* [Text segment]:
------------------------------------------------------------
McAfee's Android app offers a malware scanner and a way to locate a lost or stolen device and lock it or wipe its data. These features are considerably better than those provided by Norton One, because they can be done from any Web browser. Simply go into your McAfee Web dashboard, click the Android device that you've lost, and then click what you want to do -- locate the device, lock it remotely, or wipe its data remotely. It also supports backing up contacts and SMS messages to the cloud and restoring them.
However, McAfee is missing other useful features, such as Webroot's app inspector and its ability to check your device for potential security holes. Still, for a basic Android malware protector, McAfee Android does the job.
If you're looking for a suite that protects a wide variety of devices, McAfee All Access is the one for you. In addition, it has some very useful PC protection modules, particularly for home networks, although they're somewhat of a mixed bag.
Like the other suites reviewed here, McAfee won't clog up your system by using too much RAM or system resources. However, if you're looking for a useful Web-based dashboard, or a more complete Android solution, you'd best look elsewhere, notably to Webroot SecureAnywhere Complete.
$149.99 OSes protected: Windows, OS X, Android No. of devices protected: Up to five devices for any combination of Windows, OS X and Android systems
Norton One offers several choices, depending on what you want to protect. If you're using a Windows-based PC, you can choose whether you want to install Norton 360 (which offers a full gamut of protection software and system tools) or Norton Internet Security 2012 (which is essentially the same product as Norton 360 except that it doesn't have Norton 360's backup-and-restore and tune-up capabilities). Macs get Norton Internet Security for Mac, while Android devices (both tablets and phones) get Norton Mobile Security. In any case, you also get 25GB of online storage.
Norton One: Web interfaceClick to view larger image.
Norton's Web dashboard can't be considered a powerful addition to the security suite. Like McAfee's interface, you can only use it for installing and uninstalling software, and for checking what software is installed on your various devices. Because of this, in my tests I found myself generally using it only for installation; after that point, I rarely returned to it.
------------------------------------------------------------
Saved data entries

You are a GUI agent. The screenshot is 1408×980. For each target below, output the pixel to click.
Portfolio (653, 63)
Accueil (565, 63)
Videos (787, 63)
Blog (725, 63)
------------------------------------------------------------
* [List of tasks]:
1 - Please rewrite everything from "McAfee's Android app" down to "does the job." in the security suite review, putting "virus scanner" in place of "malware scanner".
2 - Decide whether each statement below agrees with the security suite review. Answer yes or no, and quote the words that decide it.
(a) Norton Internet Security 2012 includes backup-and-restore capabilities.
(b) Norton One comes with 25GB of online storage.
(c) After installation, the reviewer often went back to Norton's Web dashboard.

* [Answers to the exercise]:
1 -
McAfee's Android app offers a virus scanner and a way to locate a lost or stolen device and lock it or wipe its data. These features are considerably better than those provided by Norton One, because they can be done from any Web browser. Simply go into your McAfee Web dashboard, click the Android device that you've lost, and then click what you want to do -- locate the device, lock it remotely, or wipe its data remotely. It also supports backing up contacts and SMS messages to the cloud and restoring them.
However, McAfee is missing other useful features, such as Webroot's app inspector and its ability to check your device for potential security holes. Still, for a basic Android malware protector, McAfee Android does the job.

2 -
(a) No: "except that it doesn't have Norton 360's backup-and-restore and tune-up capabilities"
(b) Yes: "In any case, you also get 25GB of online storage."
(c) No: "after that point, I rarely returned to it."